This represents more than just a productivity boost; it’s a fundamental redefinition of the software engineering profession. The skills that matter shift from typing speed and syntax memorization to system architecture, strategic thinking, and AI orchestration. The best engineers of tomorrow won’t be those who can write the most elegant code by hand; they’ll be those who can most effectively direct and verify AI-generated code.

The implications extend beyond individual productivity. Companies that adopt these workflows could see their engineering output increase by orders of magnitude without proportional increases in headcount. This could accelerate innovation cycles, reduce time-to-market, and fundamentally change the economics of software development.

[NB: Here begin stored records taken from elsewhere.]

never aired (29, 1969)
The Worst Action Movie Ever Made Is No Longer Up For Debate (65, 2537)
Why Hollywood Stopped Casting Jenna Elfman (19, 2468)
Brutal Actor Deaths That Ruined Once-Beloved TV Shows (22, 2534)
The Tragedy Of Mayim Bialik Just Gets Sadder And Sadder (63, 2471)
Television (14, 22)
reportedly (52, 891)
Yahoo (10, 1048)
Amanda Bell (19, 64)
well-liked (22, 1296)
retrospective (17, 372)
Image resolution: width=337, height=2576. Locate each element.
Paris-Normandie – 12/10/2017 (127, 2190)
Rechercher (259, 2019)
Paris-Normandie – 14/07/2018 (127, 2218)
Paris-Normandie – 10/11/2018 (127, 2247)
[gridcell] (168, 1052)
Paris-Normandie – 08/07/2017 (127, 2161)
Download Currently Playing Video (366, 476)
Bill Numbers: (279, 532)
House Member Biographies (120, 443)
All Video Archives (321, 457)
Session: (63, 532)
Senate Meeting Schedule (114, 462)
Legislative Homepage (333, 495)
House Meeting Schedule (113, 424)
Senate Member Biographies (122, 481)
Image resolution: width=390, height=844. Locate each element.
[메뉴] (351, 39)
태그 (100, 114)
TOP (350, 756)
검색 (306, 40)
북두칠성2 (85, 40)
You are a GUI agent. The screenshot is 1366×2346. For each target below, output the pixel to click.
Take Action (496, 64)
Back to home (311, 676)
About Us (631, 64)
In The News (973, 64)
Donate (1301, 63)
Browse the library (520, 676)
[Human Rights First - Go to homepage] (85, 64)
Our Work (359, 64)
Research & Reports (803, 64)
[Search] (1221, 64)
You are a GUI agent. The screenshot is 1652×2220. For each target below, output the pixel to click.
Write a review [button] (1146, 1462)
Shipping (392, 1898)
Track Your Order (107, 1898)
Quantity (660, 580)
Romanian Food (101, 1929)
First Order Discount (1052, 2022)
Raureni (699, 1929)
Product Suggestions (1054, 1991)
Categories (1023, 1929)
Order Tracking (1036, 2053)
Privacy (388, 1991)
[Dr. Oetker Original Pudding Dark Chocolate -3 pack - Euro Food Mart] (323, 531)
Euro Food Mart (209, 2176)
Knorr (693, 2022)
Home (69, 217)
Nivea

As one industry observer put it: “We’re not just getting faster at building software. We’re getting faster at building the future.”


Tags & Viral Phrases:

  • “feels more like Starcraft”
  • “game-changing updates”
  • “on fire”
  • “their ChatGPT moment”
  • “do more with less”
  • “compute tax”
  • “correction tax”
  • “self-correcting organism”
  • “institutional memory”
  • “automated construction crew”
  • “operating system for labor”
  • “AI orchestration”
  • “verification loop”
  • “orders of magnitude”
  • “building the future”
  • “fleet commander”
  • “multiply human output”
  • “AI workforce”
  • “strategic commander”
  • “AI amnesia”
  • “institutional knowledge”
  • “codebase evolves”
  • “author and editor”
  • “redefinition of the software engineering profession”
  • “accelerate innovation cycles”
  • “reduce time-to-market”
  • “fundamentally change the economics”
  • “playing an entirely different game”
  • “watershed moment”
  • “reshaping how software gets built”
  • “single human to operate with the output capacity of a small engineering department”
  • “shift from typing syntax to commanding autonomous units”
  • “superior orchestration of existing models”
  • “exponential productivity gains”
  • “willingness to stop thinking of AI as an assistant”
  • “mental leap”
  • “fundamental reimagining”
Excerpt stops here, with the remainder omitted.